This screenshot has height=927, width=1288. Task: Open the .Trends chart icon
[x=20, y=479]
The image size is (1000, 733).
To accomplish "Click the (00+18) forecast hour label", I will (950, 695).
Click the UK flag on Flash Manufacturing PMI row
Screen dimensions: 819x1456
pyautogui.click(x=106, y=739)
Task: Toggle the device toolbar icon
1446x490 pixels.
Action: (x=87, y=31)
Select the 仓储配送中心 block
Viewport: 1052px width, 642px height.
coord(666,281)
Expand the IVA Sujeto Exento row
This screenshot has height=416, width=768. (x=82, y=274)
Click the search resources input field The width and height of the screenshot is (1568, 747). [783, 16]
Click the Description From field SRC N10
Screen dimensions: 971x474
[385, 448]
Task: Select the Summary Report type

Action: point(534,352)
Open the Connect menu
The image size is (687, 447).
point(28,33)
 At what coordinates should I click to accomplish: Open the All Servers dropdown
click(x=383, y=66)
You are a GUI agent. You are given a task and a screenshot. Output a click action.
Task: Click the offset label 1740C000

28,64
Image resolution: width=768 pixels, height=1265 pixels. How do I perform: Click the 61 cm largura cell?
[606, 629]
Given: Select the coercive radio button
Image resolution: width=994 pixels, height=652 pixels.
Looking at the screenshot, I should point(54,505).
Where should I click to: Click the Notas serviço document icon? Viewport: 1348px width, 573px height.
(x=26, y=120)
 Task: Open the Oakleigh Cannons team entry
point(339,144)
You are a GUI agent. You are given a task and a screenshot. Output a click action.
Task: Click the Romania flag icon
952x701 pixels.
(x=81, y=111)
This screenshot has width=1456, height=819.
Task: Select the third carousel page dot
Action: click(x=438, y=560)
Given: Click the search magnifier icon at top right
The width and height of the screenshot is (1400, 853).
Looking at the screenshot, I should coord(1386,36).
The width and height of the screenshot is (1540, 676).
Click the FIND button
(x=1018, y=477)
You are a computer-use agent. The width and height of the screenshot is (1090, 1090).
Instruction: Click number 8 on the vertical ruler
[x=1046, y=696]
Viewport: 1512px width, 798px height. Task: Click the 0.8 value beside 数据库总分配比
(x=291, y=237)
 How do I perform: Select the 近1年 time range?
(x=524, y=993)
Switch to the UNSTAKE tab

* **Exercise task**: Pull out every line in the entries above that contains the word "should".

* **Reply**:
 At what coordinates should I click to accomplish: Open the All Servers dropdown
Looking at the screenshot, I should point(54,505).
Where should I click to: Click the Notas serviço document icon? Viewport: 1348px width, 573px height.
Looking at the screenshot, I should coord(1386,36).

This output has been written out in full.